** START OF Text block **

# whats your opening day tunes?



## Branta (Feb 6, 2002)

Funny Guy! you're lucky I like you. :smile-mad



there's two or three that we always play out west before going out for hte morning;

http://www.bing.com/videos/watch/video/drowning-pool-the-bodies-hit-the-floor/d08abd89eeee457f5745d08abd89eeee457f5745-224656621953?q=bodies%20hit%20the%20floor%20song&FORM=VIRE1

Drowning Pool - Bodies


Chop Suey

and this one purely to wake us up: Metallica "St. Anger"
http://www.bing.com/videos/watch/video/metallica-st-anger/d1e4d3663b5cde58e293d1e4d3663b5cde58e293-202083401861?q=metallica%20saint%20anger&FORM=VIRE1


----------



## Sampsons_owner (Dec 30, 2005)

Ferris_StateHunter said:


> This is no joke, a few years back, a buddy of mine and I would listen to her song " I kissed a girl" before getting into the fields in the am... When we listened to it before, we had great hunts, and when we didn't listen to it.... Welll things didn't go so well, needless to say that season we were a little supersticious about it
> _Posted via Mobile Device_


 
I demand clarification that this was not me nor any hunt I accompanied you on! 

I'm a classic rock kinda guy but whatever is on the radio. Steve


----------



## quackersmacker13 (Dec 9, 2009)

Im going to be playin some overly bass heavy dubstep for opening morning!


----------



## GrizzlyBear (Apr 27, 2003)

** END OF Text block **

**Task list**
1. Answer these questions from the opening-day tunes thread:
(a) Which Metallica song does Branta play only to wake up?
(b) What song did Ferris_StateHunter and a buddy listen to before heading into the fields?
(c) What does quackersmacker13 plan to play on opening morning?
2. Resume the opening-day tunes thread from its last line.

** START OF Stored records **

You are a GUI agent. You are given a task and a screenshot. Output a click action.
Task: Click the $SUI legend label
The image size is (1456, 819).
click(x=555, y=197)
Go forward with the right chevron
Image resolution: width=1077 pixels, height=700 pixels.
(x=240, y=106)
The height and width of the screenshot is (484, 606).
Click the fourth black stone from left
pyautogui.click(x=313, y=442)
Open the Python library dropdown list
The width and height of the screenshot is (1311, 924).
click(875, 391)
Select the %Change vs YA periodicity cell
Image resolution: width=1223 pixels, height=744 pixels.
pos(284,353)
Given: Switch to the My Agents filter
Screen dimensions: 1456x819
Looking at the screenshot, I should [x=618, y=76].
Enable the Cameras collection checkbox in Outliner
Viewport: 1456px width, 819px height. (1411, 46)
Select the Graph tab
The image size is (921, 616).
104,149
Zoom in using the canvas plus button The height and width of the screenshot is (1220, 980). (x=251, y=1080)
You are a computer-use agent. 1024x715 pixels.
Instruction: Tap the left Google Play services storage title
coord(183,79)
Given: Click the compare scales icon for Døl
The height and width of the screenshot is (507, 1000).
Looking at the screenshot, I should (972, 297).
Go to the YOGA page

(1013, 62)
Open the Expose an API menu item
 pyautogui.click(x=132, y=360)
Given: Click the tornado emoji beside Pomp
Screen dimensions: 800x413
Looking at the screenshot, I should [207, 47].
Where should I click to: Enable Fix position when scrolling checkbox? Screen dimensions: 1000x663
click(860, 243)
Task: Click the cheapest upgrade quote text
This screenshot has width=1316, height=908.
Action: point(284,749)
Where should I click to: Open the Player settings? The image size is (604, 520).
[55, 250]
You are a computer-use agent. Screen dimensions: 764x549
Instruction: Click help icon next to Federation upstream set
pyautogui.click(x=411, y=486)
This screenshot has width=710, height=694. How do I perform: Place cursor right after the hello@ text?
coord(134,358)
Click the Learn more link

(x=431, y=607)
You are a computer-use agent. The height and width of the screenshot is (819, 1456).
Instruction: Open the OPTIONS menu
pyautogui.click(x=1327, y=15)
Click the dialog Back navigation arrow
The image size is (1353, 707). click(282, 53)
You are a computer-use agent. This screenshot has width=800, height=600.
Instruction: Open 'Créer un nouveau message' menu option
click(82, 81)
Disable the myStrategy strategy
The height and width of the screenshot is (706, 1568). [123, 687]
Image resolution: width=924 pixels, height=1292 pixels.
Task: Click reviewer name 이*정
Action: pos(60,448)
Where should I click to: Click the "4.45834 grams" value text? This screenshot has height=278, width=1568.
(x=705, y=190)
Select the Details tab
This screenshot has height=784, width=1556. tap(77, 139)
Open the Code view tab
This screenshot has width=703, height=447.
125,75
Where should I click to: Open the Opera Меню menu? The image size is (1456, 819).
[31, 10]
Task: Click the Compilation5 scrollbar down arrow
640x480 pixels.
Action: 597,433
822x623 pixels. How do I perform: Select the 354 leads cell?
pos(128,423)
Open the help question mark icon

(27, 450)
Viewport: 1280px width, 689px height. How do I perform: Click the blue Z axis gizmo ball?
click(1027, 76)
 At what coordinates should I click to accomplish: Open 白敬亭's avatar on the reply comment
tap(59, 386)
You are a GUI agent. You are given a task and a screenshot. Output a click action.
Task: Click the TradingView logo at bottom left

** END OF Stored records **

**In response**
1.
(a) "St. Anger"
(b) "I kissed a girl"
(c) Overly bass-heavy dubstep

2.
TSS Caddis said:


> You guys listened to it while pulling your skirts on that morning?
> 
> You listening to it before every hunt implies you had a copy ?  :lol:
> 
> Just kidding. I have more Katy Perry, Miley, Taylor Swift etc... on my iPhone *for the kids* than I care to admit to.


Whatever you have to tell yourself Caddis, whatever you have to tell yourself....:lol:


----------



## DEDGOOSE (Jan 19, 2007)

GrizzlyBear said:


> Whatever you have to tell yourself Caddis, whatever you have to tell yourself....:lol:


Yeah and I am sure his Lady Gaga ring tone "alejandro" is for the kids as well


----------



## waxico (Jan 21, 2008)

Ministry? Monster Magent(friggin' LOVE em Dan)? KMFDM?
Wow. 

I picture Duvall and the Ride of the Valkeries in Apocalypse Now.
"Sombody shoot that Dink Greenhead"
"Yeah, good shot"

No "Fred Bear"?


----------



## Younggun (Oct 29, 2008)

Hank Williams Jr. - a country boy can survive. Or Ted Nudgent - Fred Bear


----------



## redneckman (Dec 7, 2005)

Fred bear--Uncle Ted
Thunderstruck--AC/DC
Nightmare--Avenged Sevenfold
Fire it up--Black Label Society

Just to name a few

Redneckman


----------



## duckhunter382 (Feb 13, 2005)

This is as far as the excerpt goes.